I'm updating one of my processors to use the lates...
# ksp
a
I'm updating one of my processors to use the latest KSP and now a test is failing. The test in question tests incremental compilation. It adds a file, compiles, then removes the file and adds another and compiles again. What happens is that files generated from the first file remains but now fails to compile. Is there a known issue wrt to this? It fails even if I don't enable incremental KSP
t
Is it ksp 1 or 2?
a
KSP2
I'm using Kotlin Compile Testing, I see that
modifiedSources
,
removedSources
and
changedClasses
are all empty
t
Incremental compilation requires cooperation between build system and compiler. In KSP, it's KSP Gradle plugin's responsibility to remove all generated files before calling into KSP [1], incremental or not. Please make sure that Kotlin Compile Testing removes all generated files in the previous build before calling KSP. [1] KSP keeps copies of generated files and restore them when re-processing isn't needed.
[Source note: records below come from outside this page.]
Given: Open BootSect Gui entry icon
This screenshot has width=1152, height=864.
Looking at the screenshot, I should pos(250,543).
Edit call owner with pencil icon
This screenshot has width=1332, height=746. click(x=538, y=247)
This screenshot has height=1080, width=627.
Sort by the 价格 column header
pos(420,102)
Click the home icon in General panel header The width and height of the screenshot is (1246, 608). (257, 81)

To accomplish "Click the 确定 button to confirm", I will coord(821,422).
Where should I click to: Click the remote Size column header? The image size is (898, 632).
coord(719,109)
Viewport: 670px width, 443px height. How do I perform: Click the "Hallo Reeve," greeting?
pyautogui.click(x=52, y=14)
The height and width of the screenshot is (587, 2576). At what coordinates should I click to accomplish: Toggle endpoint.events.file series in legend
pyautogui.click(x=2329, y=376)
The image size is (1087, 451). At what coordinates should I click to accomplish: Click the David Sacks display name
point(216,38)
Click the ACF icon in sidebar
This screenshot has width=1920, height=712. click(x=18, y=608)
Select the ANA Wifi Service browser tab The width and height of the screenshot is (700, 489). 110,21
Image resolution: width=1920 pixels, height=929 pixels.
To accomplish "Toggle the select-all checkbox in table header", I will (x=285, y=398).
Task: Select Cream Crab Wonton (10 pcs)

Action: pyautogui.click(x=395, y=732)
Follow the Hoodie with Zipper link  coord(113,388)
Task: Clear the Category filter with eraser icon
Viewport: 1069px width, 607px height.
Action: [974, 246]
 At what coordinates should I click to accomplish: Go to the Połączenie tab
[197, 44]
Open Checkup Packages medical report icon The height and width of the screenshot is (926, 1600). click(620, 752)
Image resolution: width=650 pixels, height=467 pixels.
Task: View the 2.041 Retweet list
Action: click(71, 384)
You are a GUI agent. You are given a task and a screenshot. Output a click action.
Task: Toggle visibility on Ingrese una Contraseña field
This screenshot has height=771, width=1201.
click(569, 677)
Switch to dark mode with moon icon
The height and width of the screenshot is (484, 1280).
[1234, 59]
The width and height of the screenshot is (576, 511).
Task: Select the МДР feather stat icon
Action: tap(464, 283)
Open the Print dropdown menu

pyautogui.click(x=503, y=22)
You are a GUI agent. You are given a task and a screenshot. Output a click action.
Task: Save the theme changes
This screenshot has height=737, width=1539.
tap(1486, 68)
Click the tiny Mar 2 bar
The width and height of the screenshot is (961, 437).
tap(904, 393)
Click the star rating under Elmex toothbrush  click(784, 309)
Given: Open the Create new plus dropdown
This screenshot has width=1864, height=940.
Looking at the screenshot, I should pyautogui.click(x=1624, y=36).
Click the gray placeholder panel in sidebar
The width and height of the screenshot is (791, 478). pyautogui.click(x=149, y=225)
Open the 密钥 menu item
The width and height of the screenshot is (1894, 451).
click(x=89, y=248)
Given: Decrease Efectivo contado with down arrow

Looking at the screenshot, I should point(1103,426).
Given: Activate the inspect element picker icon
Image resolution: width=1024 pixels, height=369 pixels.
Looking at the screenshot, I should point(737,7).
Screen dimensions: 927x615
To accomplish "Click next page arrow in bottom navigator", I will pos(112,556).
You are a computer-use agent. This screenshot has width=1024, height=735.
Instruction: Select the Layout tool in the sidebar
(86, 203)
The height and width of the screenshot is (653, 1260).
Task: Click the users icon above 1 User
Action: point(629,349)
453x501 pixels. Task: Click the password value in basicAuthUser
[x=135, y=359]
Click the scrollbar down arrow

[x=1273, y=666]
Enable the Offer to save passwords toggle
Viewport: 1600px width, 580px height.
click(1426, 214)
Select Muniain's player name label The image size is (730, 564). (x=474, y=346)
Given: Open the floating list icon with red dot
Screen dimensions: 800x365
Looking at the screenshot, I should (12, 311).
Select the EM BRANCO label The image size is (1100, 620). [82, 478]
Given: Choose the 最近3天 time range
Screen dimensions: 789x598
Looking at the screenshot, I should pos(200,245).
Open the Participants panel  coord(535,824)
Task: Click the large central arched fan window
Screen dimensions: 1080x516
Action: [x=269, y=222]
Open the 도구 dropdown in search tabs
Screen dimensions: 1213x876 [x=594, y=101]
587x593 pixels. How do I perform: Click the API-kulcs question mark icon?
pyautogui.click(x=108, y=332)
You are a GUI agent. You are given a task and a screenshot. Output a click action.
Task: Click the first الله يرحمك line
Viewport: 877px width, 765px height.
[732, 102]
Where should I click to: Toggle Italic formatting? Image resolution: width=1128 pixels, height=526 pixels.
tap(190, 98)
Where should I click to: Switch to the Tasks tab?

It assumes that it is provided clean output directories when called.
a
Yeah that was indeed the issue. For incremental processing to work, does the removed files, changed classes and files need to be set?
t
Yes, that are the roots of dirty files / classes. Files need to be specified if they are removed or modified. Newly added files count toward modified. Binary classes in dependencies / classpath, if changed, need to be passed in KSPConfig.changedClasses, using their fully qualified names. Note that not only the changed classes need to be specified, all classes that reference them need to be specified as well, transitively. In KSP Gradle plugin, only the JVM backend supports this. On other targets, changes in libraries simply trigger a full rebuild.
a
Got it, thanks! @Zac Sweers this would be supportable in KCT, would you be open to a PR?